WHAT THIS TASK INVOLVES
Please work out how many lines in the data below contain "computer", and reply with that number alone.

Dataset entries
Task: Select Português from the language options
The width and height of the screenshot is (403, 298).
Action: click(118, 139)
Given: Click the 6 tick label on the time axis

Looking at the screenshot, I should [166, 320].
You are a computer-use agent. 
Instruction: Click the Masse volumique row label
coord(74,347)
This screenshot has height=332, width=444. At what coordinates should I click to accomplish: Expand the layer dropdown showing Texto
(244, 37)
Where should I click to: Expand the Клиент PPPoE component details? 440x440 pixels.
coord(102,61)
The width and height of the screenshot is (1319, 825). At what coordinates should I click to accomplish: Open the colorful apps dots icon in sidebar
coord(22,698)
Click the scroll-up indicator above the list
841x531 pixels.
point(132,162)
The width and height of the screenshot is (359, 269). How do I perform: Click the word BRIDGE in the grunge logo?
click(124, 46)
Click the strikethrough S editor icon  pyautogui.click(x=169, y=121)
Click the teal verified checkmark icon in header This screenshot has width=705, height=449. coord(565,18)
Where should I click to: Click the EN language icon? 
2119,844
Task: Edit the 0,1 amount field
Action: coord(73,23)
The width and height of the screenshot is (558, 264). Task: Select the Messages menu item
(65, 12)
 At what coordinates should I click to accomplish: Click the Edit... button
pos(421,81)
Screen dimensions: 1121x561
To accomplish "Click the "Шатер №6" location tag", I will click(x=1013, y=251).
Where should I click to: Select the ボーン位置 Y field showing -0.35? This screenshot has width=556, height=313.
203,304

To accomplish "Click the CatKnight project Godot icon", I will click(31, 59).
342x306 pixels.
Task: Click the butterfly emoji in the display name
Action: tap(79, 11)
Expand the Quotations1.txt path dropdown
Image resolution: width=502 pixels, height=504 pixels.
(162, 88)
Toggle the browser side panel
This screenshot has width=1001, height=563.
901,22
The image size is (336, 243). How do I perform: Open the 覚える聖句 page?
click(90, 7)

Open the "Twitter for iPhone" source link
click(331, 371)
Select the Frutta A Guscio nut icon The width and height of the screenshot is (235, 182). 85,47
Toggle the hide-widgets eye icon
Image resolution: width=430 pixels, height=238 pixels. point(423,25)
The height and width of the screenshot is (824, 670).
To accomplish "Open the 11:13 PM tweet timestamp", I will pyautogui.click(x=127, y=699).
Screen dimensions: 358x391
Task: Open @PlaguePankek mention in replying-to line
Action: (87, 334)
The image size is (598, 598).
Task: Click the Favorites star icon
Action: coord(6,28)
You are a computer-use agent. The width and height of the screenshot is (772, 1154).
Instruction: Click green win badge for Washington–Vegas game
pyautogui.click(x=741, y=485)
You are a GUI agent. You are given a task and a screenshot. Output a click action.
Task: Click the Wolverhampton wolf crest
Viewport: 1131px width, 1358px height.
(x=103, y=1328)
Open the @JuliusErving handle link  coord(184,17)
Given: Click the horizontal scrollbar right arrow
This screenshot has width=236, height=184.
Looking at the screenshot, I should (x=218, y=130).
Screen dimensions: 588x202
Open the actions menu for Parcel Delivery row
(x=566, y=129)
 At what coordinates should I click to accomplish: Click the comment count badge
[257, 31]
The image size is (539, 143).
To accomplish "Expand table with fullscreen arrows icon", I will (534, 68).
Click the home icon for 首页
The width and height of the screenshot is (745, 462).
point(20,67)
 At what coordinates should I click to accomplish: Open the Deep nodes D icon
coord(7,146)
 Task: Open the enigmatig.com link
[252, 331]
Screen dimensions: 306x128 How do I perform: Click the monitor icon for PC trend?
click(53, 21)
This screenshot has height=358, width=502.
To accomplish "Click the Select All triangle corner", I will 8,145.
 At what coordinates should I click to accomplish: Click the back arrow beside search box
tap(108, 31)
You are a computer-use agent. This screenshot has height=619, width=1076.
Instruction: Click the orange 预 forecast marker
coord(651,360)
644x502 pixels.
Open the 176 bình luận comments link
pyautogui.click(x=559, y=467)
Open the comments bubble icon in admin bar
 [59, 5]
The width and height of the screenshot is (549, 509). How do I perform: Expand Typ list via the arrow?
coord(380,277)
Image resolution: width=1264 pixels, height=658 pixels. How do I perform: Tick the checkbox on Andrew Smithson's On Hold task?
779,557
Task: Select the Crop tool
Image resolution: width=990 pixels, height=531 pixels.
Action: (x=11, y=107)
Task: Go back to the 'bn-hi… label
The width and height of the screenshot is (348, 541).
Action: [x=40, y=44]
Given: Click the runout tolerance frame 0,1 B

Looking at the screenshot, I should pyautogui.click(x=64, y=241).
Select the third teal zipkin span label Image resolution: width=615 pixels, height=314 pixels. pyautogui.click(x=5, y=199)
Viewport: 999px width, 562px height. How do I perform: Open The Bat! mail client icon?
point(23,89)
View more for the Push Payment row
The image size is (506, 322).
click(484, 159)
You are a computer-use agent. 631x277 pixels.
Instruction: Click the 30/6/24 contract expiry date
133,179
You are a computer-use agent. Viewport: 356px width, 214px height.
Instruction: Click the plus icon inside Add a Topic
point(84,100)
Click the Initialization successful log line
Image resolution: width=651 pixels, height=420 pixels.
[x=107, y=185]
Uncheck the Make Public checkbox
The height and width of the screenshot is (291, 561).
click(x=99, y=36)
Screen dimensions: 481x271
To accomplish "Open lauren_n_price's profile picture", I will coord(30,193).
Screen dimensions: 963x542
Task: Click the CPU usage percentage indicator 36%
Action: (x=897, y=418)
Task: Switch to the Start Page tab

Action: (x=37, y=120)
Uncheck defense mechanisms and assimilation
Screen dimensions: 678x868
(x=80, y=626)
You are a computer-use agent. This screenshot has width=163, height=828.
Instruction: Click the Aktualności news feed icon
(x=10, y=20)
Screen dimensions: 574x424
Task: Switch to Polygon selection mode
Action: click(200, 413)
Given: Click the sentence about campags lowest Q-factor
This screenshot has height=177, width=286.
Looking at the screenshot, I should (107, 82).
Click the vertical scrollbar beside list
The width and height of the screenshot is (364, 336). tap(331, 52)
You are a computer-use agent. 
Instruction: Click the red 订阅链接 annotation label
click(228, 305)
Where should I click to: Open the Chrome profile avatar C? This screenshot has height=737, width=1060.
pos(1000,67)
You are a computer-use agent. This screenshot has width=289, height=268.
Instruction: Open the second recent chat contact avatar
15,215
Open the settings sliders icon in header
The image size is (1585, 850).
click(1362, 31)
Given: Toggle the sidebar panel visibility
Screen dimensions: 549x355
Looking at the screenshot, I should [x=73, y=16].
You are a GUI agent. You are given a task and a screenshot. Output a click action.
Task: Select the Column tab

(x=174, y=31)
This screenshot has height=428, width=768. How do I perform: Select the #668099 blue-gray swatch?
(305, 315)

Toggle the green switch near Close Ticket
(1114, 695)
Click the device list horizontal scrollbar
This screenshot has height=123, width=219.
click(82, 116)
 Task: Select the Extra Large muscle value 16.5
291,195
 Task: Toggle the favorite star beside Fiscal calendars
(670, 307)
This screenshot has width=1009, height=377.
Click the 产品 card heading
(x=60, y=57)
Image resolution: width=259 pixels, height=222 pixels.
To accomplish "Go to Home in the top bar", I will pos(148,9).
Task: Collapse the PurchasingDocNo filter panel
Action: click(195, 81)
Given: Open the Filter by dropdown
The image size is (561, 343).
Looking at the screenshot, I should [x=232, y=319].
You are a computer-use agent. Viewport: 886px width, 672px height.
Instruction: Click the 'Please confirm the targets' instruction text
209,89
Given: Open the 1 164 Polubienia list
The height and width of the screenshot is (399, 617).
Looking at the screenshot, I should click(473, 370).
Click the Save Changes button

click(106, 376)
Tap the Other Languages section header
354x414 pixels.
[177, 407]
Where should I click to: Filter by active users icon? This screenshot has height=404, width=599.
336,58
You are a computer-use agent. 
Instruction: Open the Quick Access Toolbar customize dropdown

RESULT
10